● WORK INSTRUCTIONS
Reproduce the following material verbatim, line by line.
________________________________________
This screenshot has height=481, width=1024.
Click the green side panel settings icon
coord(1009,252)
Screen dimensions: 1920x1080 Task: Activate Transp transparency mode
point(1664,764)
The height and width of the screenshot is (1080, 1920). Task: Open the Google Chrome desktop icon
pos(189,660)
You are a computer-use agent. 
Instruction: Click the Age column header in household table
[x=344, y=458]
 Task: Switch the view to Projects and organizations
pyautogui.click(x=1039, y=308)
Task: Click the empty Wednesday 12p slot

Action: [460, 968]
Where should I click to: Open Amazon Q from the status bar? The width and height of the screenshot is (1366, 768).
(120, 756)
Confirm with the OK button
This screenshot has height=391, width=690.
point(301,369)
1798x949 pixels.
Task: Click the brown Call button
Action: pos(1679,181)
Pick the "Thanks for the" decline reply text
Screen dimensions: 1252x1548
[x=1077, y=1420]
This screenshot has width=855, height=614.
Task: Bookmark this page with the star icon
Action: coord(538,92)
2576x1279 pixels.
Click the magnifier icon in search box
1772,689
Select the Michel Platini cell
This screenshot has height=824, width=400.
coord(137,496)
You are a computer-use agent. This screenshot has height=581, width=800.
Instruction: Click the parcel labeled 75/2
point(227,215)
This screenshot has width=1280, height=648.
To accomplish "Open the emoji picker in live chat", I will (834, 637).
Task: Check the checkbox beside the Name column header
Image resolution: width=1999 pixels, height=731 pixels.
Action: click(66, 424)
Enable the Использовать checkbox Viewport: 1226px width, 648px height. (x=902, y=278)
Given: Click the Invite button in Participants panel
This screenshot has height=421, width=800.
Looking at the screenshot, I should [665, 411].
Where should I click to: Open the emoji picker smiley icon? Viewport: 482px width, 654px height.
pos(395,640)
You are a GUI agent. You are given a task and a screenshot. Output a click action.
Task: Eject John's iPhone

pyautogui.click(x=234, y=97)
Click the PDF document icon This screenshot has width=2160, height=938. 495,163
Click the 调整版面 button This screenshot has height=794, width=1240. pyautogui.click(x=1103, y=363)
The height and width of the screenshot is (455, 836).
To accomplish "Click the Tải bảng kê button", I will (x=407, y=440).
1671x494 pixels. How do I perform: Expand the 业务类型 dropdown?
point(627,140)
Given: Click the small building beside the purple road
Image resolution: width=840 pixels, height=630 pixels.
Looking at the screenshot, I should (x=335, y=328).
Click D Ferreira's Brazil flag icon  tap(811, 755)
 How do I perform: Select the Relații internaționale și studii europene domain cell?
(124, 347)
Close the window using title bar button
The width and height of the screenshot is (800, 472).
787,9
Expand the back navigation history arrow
________________________________________
● FINAL RESULT
This screenshot has height=481, width=1024.
Click the green side panel settings icon
coord(1009,252)
Screen dimensions: 1920x1080 Task: Activate Transp transparency mode
point(1664,764)
The height and width of the screenshot is (1080, 1920). Task: Open the Google Chrome desktop icon
pos(189,660)
You are a computer-use agent. 
Instruction: Click the Age column header in household table
[x=344, y=458]
 Task: Switch the view to Projects and organizations
pyautogui.click(x=1039, y=308)
Task: Click the empty Wednesday 12p slot

Action: [460, 968]
Where should I click to: Open Amazon Q from the status bar? The width and height of the screenshot is (1366, 768).
(120, 756)
Confirm with the OK button
This screenshot has height=391, width=690.
point(301,369)
1798x949 pixels.
Task: Click the brown Call button
Action: pos(1679,181)
Pick the "Thanks for the" decline reply text
Screen dimensions: 1252x1548
[x=1077, y=1420]
This screenshot has width=855, height=614.
Task: Bookmark this page with the star icon
Action: coord(538,92)
2576x1279 pixels.
Click the magnifier icon in search box
1772,689
Select the Michel Platini cell
This screenshot has height=824, width=400.
coord(137,496)
You are a computer-use agent. This screenshot has height=581, width=800.
Instruction: Click the parcel labeled 75/2
point(227,215)
This screenshot has width=1280, height=648.
To accomplish "Open the emoji picker in live chat", I will (834, 637).
Task: Check the checkbox beside the Name column header
Image resolution: width=1999 pixels, height=731 pixels.
Action: click(66, 424)
Enable the Использовать checkbox Viewport: 1226px width, 648px height. (x=902, y=278)
Given: Click the Invite button in Participants panel
This screenshot has height=421, width=800.
Looking at the screenshot, I should [665, 411].
Where should I click to: Open the emoji picker smiley icon? Viewport: 482px width, 654px height.
pos(395,640)
You are a GUI agent. You are given a task and a screenshot. Output a click action.
Task: Eject John's iPhone

pyautogui.click(x=234, y=97)
Click the PDF document icon This screenshot has width=2160, height=938. 495,163
Click the 调整版面 button This screenshot has height=794, width=1240. pyautogui.click(x=1103, y=363)
The height and width of the screenshot is (455, 836).
To accomplish "Click the Tải bảng kê button", I will (x=407, y=440).
1671x494 pixels. How do I perform: Expand the 业务类型 dropdown?
point(627,140)
Given: Click the small building beside the purple road
Image resolution: width=840 pixels, height=630 pixels.
Looking at the screenshot, I should (x=335, y=328).
Click D Ferreira's Brazil flag icon  tap(811, 755)
 How do I perform: Select the Relații internaționale și studii europene domain cell?
(124, 347)
Close the window using title bar button
The width and height of the screenshot is (800, 472).
787,9
Expand the back navigation history arrow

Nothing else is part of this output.